▸ Exercise instructions: Reproduce word for word the part of the text on the Dodgers' move to Los Angeles that runs from "Baseball experts consider" up to and including "to look elsewhere.".

▸ Excerpted text:
»»

Baseball experts consider Walter O'Malley to be "perhaps the most influential owner of baseball's early expansion era". Following the 1957 Major League Baseball season, he moved the Dodgers to Los Angeles. For years O'Malley had tried to secure a site for a new stadium for the Dodgers in Brooklyn to no avail. The Dodgers' home at the time, Ebbets Field, was old and obsolete. Despite the Dodgers dominating the league, attendance at Ebbets Field dwindled, likely because of its age and the difficulty of accessing the stadium by car. Another explanation for the decline in attendance is the migration to the suburbs. People living in the suburbs did not want to attend games at night in the inner city. Frustrated, he began to look elsewhere.

With the post–World War II population shifts south and west and the rise in transcontinental airplane service, many West Coast cities were actively pursuing Major League Baseball to move there; among them Los Angeles and San Francisco. Rosalind Wyman, the then-head of the Los Angeles Chamber of Commerce, was one of those championing a major league team in Los Angeles. Beginning in 1955, with the city's blessing, she began to solicit several major league teams, including the Dodgers, with the idea that they move to Los Angeles. Wyman and city officials attended the 1956 World Series between the Dodgers and the Yankees, at Ebbets Field, initially to meet with Washington Senators owner Calvin Griffith who was attending the game, to convince Griffith to move his ailing Senators to Los Angeles. O'Malley, upon hearing of the planned meeting, immediately summoned Wyman for a meeting and earnestly began negotiations with her expressing his intent to have a new modern stadium built for the team, a request Wyman and city officials assured O'Malley would be no problem. Initially O'Malley planned to use his negotiations with Los Angeles as a ploy in his dealings with New York's all-powerful public building and development czar Robert Moses, who was preventing O'Malley from obtaining the site he was looking for in Brooklyn for his new stadium. However, as negotiations with Moses deteriorated—Moses wanted the Dodgers to move to a new stadium site in Flushing Meadows–Corona Park in Queens, which eventually became Shea Stadium—O'Malley realized that a deal with Los Angeles began to seem more of a reality. In addition, in Los Angeles, the Dodgers would be given land at Chavez Ravine free of charge to build a stadium, which would eventually become Dodger Stadium.

««

▸ Recorded information:
»»

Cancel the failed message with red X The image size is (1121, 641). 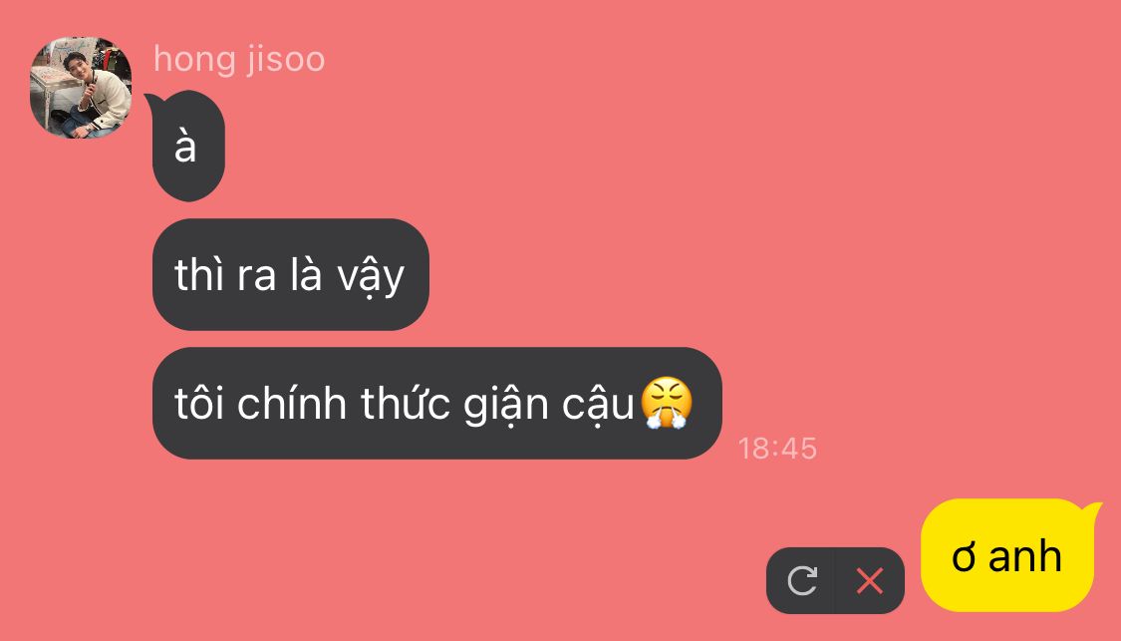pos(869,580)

««
»»

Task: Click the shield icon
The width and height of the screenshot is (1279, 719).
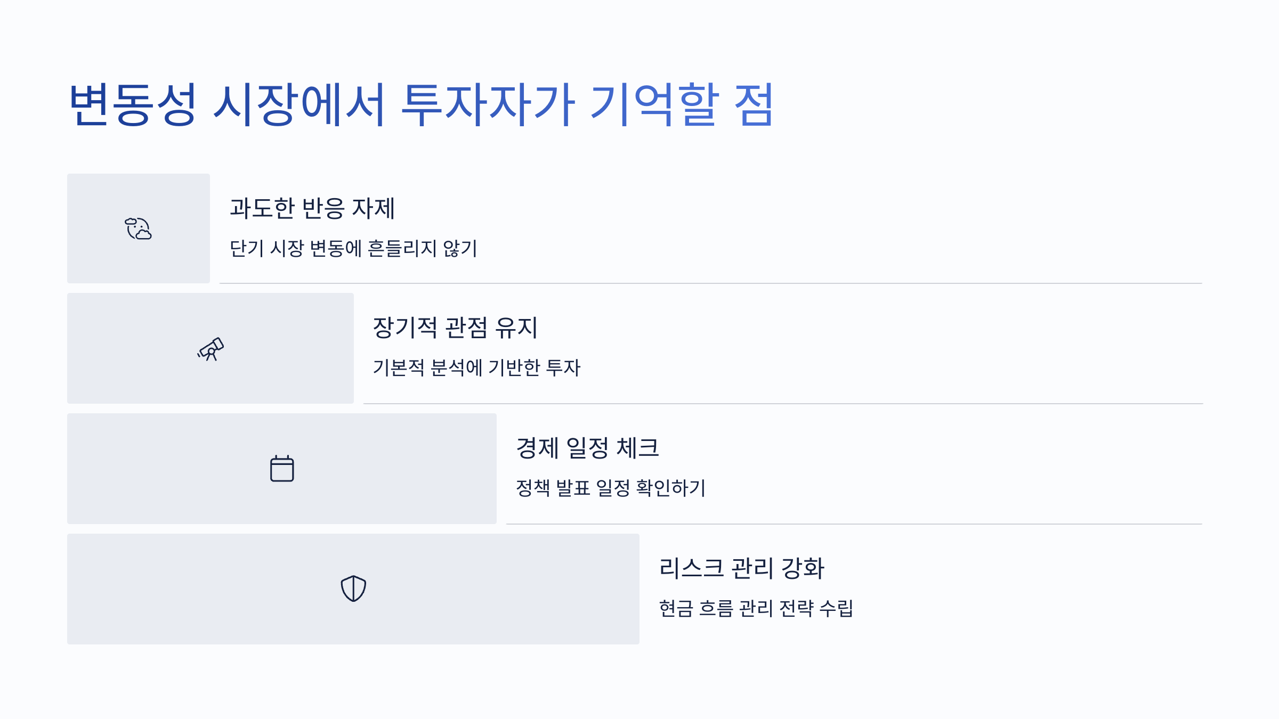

««
»»

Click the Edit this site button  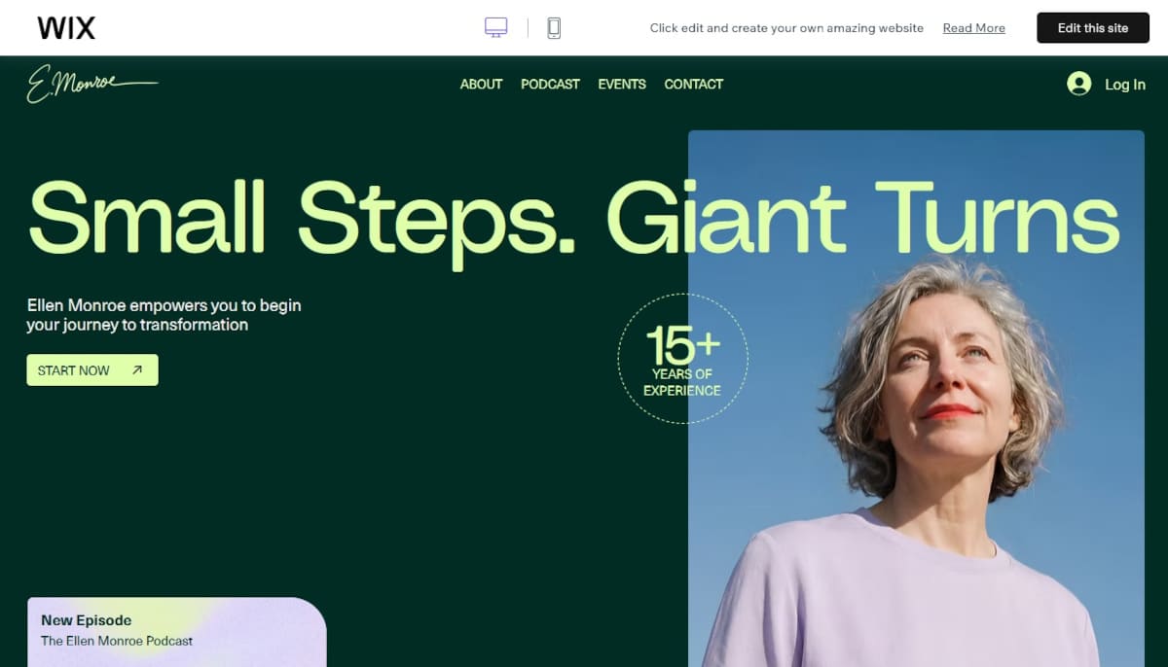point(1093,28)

««

▸ Result of this exercise:
Baseball experts consider Walter O'Malley to be "perhaps the most influential owner of baseball's early expansion era". Following the 1957 Major League Baseball season, he moved the Dodgers to Los Angeles. For years O'Malley had tried to secure a site for a new stadium for the Dodgers in Brooklyn to no avail. The Dodgers' home at the time, Ebbets Field, was old and obsolete. Despite the Dodgers dominating the league, attendance at Ebbets Field dwindled, likely because of its age and the difficulty of accessing the stadium by car. Another explanation for the decline in attendance is the migration to the suburbs. People living in the suburbs did not want to attend games at night in the inner city. Frustrated, he began to look elsewhere.